Structuring This Skill

This skill uses a capabilities-based structure with multiple execution modes:

  1. Engine Selection Logic - Intelligent decision making
  2. OCR Execution - Unified interface for different engines
  3. Post-processing - Standardized output formatting
  4. Validation & Fallback - Quality assurance

Core Capabilities

1. Intelligent Engine Selection

The skill includes a decision tree that analyzes:

  • Image characteristics (contrast, text size)
  • Language patterns (Chinese character detection)
  • User requirements (speed vs accuracy)

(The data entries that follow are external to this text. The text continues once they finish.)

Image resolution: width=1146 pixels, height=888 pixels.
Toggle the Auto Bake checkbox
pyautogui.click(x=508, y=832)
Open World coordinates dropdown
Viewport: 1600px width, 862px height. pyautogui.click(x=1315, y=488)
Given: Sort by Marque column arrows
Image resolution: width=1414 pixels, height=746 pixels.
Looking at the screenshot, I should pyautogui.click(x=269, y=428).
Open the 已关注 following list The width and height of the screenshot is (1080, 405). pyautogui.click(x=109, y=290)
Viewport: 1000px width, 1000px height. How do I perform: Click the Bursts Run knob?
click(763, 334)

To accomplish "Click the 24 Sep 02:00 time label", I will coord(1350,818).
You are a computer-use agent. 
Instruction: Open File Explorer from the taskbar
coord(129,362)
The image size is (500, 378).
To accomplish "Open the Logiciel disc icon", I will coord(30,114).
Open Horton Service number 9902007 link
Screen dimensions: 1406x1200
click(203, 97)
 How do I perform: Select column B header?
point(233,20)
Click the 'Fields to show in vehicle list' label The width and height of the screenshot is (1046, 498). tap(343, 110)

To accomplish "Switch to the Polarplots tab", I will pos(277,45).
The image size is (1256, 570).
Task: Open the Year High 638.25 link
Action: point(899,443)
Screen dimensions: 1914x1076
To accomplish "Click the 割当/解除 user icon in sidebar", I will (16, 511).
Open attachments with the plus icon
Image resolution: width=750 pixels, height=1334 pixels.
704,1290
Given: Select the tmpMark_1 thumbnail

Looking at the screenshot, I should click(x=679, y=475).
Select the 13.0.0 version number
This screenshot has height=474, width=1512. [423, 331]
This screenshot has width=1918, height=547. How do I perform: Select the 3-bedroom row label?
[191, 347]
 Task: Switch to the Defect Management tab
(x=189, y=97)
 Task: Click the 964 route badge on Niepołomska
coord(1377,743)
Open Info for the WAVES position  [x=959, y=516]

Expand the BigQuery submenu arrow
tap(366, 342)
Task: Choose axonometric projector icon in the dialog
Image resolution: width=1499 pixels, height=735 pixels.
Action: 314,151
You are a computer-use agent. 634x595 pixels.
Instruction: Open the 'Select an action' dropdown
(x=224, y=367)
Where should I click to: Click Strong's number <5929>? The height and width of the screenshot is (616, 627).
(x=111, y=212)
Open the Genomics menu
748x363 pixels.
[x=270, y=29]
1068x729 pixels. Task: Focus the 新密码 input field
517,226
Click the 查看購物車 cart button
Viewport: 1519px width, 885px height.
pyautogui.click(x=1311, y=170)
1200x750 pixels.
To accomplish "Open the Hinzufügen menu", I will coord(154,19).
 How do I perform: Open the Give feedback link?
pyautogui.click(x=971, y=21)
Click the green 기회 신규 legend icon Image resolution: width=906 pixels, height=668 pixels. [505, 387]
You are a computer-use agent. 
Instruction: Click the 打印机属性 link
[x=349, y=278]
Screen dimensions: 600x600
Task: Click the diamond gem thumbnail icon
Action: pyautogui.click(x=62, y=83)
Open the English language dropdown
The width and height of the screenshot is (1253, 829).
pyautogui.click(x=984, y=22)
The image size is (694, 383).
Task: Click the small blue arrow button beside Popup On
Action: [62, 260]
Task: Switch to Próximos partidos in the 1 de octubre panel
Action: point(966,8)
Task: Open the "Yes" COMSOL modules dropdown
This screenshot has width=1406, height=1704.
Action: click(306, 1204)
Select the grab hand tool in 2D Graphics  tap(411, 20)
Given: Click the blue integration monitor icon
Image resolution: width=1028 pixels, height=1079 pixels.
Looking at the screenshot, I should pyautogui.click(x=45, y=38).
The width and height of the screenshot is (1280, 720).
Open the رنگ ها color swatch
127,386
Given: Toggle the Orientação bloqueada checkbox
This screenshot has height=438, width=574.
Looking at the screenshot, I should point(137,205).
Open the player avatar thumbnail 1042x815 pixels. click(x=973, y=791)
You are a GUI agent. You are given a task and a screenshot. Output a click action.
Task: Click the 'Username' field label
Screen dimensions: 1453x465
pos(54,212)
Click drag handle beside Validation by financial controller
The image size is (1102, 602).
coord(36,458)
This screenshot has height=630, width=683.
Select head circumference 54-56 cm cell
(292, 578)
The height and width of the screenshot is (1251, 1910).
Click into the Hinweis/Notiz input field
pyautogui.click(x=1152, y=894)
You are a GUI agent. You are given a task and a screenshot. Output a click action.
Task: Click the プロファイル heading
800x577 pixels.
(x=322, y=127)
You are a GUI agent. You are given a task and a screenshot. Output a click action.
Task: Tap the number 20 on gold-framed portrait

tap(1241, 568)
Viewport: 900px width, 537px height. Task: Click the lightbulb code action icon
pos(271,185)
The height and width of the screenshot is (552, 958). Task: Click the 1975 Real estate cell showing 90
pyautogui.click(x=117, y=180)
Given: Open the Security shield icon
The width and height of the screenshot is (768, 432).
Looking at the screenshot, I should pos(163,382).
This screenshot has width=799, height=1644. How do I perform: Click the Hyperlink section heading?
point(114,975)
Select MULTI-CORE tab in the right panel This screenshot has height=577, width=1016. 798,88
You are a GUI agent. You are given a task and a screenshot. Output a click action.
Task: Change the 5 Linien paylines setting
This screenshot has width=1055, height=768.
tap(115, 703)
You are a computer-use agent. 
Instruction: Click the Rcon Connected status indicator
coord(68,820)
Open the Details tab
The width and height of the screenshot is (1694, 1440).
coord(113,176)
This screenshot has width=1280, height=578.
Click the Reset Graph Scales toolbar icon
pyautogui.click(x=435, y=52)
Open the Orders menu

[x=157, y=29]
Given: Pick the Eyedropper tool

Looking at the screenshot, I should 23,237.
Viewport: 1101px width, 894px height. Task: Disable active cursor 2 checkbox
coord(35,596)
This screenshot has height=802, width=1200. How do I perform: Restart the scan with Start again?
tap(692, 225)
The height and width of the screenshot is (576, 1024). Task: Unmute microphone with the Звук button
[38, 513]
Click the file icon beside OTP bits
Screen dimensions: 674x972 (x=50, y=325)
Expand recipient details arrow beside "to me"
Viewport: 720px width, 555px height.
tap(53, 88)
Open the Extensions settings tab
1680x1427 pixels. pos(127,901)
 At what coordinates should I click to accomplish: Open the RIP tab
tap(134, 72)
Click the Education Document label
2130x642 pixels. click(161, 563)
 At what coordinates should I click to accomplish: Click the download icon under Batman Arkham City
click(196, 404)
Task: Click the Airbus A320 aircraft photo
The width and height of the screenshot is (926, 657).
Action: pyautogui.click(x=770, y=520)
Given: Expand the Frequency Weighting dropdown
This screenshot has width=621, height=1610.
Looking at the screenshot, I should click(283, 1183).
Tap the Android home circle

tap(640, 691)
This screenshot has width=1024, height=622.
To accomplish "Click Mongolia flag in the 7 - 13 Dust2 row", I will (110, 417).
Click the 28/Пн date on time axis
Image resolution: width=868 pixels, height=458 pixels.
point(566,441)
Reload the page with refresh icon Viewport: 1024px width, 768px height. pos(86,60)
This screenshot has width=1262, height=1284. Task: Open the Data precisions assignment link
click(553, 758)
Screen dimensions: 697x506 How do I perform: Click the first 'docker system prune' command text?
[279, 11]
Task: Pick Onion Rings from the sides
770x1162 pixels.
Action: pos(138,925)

See scripts/engine_selector.py for implementation details.

2. Dual Engine Support

Tesseract Engine (scripts/tesseract_ocr.py): - Fast preprocessing pipeline - PSM mode 6 for uniform text blocks - Confidence scoring per word - Language detection

PaddleOCR Engine (scripts/paddle_ocr.py): - State-of-art? SN (East text detection) - Crnn recognition with LSTM - Confidence scores per character - Table detection support

3. Output Formats

Supports multiple output formats:

Format Content Use Case
Text only Clean extracted text Simple search/grep
Structured Text + positions Data extraction
JSON Full metadata + confidence API integration
Verbose Debug info Quality assurance

4. Quality Guarantees

  • Confidence thresholds (configurable, default 80%)
  • Low-confidence alerts for manual review
  • Fallback processing for failed OCRs

Resources

scripts/

  • main.py - Main entry point, CLI interface (supports multi-engine)
  • dependencies.py - Auto-install and validation
  • output_formatter.py - Multiple output format support
  • engine/ - OCR engine implementations
  • selector.py - Intelligent engine selection logic
  • tesseract.py - Tesseract engine wrapper
  • paddle.py - PaddleOCR engine wrapper
  • macvision.py - macOS Vision OCR (macOS only)
  • preprocessing/ - Image preprocessing utilities
  • preprocessor.py - Denoising, enhancement, binarization

dependencies.py (Key Feature)

The dependencies.py module handles:

  • Dependency detection (paddleocr, paddlepaddle, pytesseract, cv2)
  • Auto-install on missing dependencies
  • version checking
  • OS-specific installation commands
  • Clear error messages with troubleshooting steps

Use this when setting up a new environment with python scripts/dependencies.py --check --install

Advanced Features

Custom Configuration

Create config.yaml for persistent settings:

default_engine: auto
confidence_threshold: 0.8
output_format: json
preprocess:
  denoise: true
  enhance_contrast: true

Batch Processing

Process multiple images:

python scripts/ocr.py --images ./images/*.png --output ./results

API Mode

Use as a Python library:

from super_ocr import OCRProcessor

processor = OCRProcessor(engine='auto')
result = processor.extract('image.png')
print(result.text)
print(result.confidence)

Anti-Patterns

  • ❌ Using PaddleOCR for every image (overhead for simple cases)
  • ❌ ignoring confidence scores (quality matters)
  • ❌ Biases (always prefering one engine)
  • ❌ Skipping preprocessing (quality impact)

Performance Notes

Engine Init Time Per-Image Memory Best For
Tesseract ~200ms ~50ms ~100MB Quick extraction
PaddleOCR ~3s ~500ms ~500MB High accuracy

Initialize once, reuse processor for batch processing.